I hear that Bush will be presenting health savings accounts as one cure for our health care crises. There is much to be said about them and I hope the Dem rebuttal will include a discussion.
This is just a start. Hope the Dems can flesh it out an make a case.
(I have one as well as regular health insurance coverage....)
NOT COST EFFECTIVE
They are not designed and not efficacious for normal health care expenses which can be massive and capriciously timed.
George Bush's scheme for HSAs will not ameliorate the burden of health care costs to people who cannot afford insurance, i.e. they will not be able to receive health care. The citizens who are living paycheck to paycheck and have families to support cannot afford to put aside funds that would cover treatment for acute or chronic illness. As you know well, the median income is falling and families are deeply in debt.
(Congressional Budget Office; Federal Reserve Board)
"At the end of the third quarter, Americans had the worst ratio of household debt and mortgage debt to disposable income in over 25 years."
(U.S. Census Bureau; Bureau of Labor Statistics)

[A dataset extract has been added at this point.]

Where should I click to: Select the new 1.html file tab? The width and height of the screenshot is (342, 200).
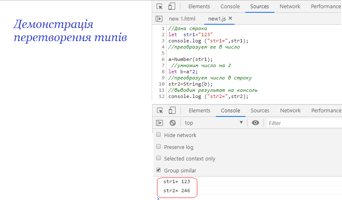[x=182, y=19]
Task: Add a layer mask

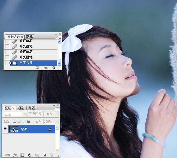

"Average household income for working families when adjusted for inflation was $46,058 in 2000 and has since declined to $44,389."
RATIONING
I was a nurse for twenty years and can assure you that there is now plenty of rationing. It took a giant leap in the 80s when health care delivery became a big business. Hospitals which had functioned in an efficient, altruistic way were suddenly taken over by corporations with huge increases in administrative costs.

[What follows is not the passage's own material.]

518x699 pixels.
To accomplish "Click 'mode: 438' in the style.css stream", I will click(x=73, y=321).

Rationing is now based on ability to pay, with little or no factoring of urgency or projected outcome.
THE MYTH OF THE BEST HEALTHCARE SYSTEM IN THE WORLD
See: WORLD HEALTH ORGANIZATION
http://www.who.int/...
The claim that we have the best health care system in the world is untrue. We lag behind other industrialized nations in nearly every measure of health.
http://dll.umaine.edu/... (table 1, "healthcare system indicators and rankings")
It is also false that those countries that have adopted nationalized health care are failing their citizens/are perceived by their citizens as failing. I am a nurse and have traveled extensively in Europe. I always bring up health care in conversations and the responses I receive are uniformly positive. There are indeed horror stories of long waits for treatments and there is definitely rationing, but it is on basis of likelihood of positive outcome and not on ability to pay.
It is my experience that most doctors and health care workers favor a single payer plan. We are there in the trenches and see the abuses. Most of us view our work as a calling as well as a paycheck.
To conclude, HSAs do not begin to address the problems, they are a poor bandaid and a distraction.